Source: stackoverflow

Set the JUPYTER environment variable to CondaPkg.jl-provided jupyter and IJulia.jl will take it to start the kernel.

using CondaPkg
CondaPkg.add("jupyter")
ENV["JUPYTER"] = CondaPkg.which("jupyter")

using Pkg
Pkg.add("IJulia") # if IJulia was not yet installed
Pkg.build("IJulia") # To change the configuration of existing installation

PyPlot.jl tips

Some tips about JuliaPy/PyPlot.jl, the matplotlib (Python) visualization library for Julia. See also docs for matplotlib since PyPlot.jl largely follows matplotlib's API.

How to solve PyPlot.jl installation errors

Since PyPlot.jl depends on the Python package matplotlib, sometimes simply ]add the package will not work due to some quirks in the installation process.

In a local computer, it is recommended to have a clean Conda environment inside Julia to minimize issues. To enforce a local miniconda environment inside Julia, set the PYTHON environment variable to an empty string.

~/.julia/config/startup.jl
ENV["PYTHON"]=""

And then rebuild related packages.

import Pkg
Pkg.build(["PyCall", "Conda", "PyPlot"])

# should download conda and matplotlib and import PyPlot
using PyPlot

How to share the legend box in double y axis

  • Capture line plot objects from both axes.
  • Call legend() for both(all) line plot objects.
import PyPlot as plt
x1 = 1:10

fig, ax1 = plt.subplots()
l1 = ax1.plot(x1, x1)
ax2 = ax1.twinx()
l2= ax2.plot(x1, exp.(x1))
ax1.legend([first(l1), first(l2)], ["x", "exp(x)"])

How to save as TIFF image

Exporting pyplot figures to TIFF images with a higher dpi and LZW compression.

PyPlot.jl

fig.savefig("fig.tif", dpi=300, pil_kwargs=Dict("compression" => "tiff_lzw"))

PythonPlot.jl

using PythonCall
plt.savefig("fig1.tif", dpi=300, pil_kwargs=pydict(Dict("compression" => "tiff_lzw")))

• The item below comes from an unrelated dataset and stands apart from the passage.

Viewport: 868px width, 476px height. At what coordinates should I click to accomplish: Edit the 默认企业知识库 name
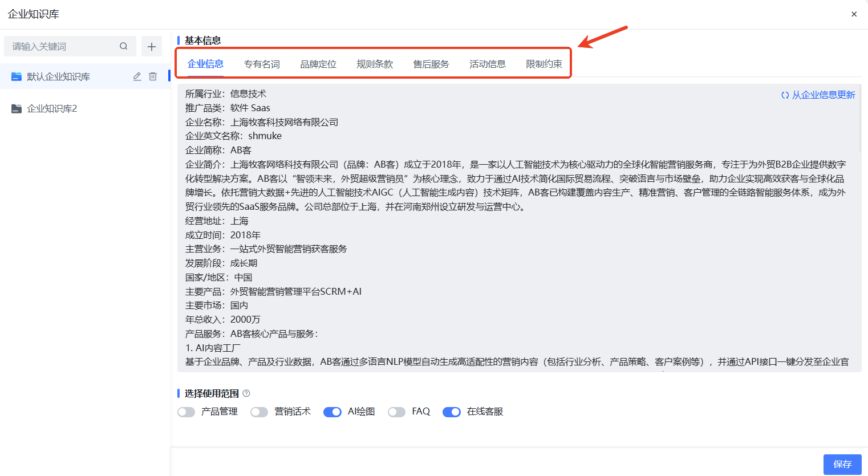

Change default options in PyPlot.jl

Changing mplstyle and rcparams in matplotlib.

Sources:
1. mplstyle and rcparams for matplotlib
2. PyPlot.jl readme
3. mplstyle and rcparams in matplotlib docs.

Python

matplotlib

import matplotlib as mpl
mpl.rcParams["font.sans-serif"] = "Arial"
mpl.rcParams["font.family"] = "sans-serif"
mpl.rcParams["font.size"] = 12

Julia

PyPlot.jl

import PyPlot as plt
rcParams = plt.PyDict(plt.matplotlib."rcParams")
rcParams["font.sans-serif"] = "Arial"
rcParams["font.family"] = "sans-serif"
rcParams["font.size"] = 12

For Plots.jl, there is an internal pyrcparams dictionary for the pyplot(matplotlib) backend.

using Plots
Plots.pyplot()
Plots.pyrcparams["font.size"] = 12
Plots.pyrcparams["font.sans-serif"] = "Arial"
Plots.pyrcparams["font.family"] = "sans-serif"

PythonPlot.jl

import PythonPlot as plt
plt.matplotlib.rcParams["font.size"] = 14

Dealing with DomainErrors

sqrt(x), log(x), and pow(x) will throw DomainError exceptions with negative x, interrupting differential equation solvers. One can use these functions' counterparts in JuliaMath/NaNMath.jl, returning NaN instead of throwing a DomainError. Then, the solvers will reject the solution and retry with a smaller time step.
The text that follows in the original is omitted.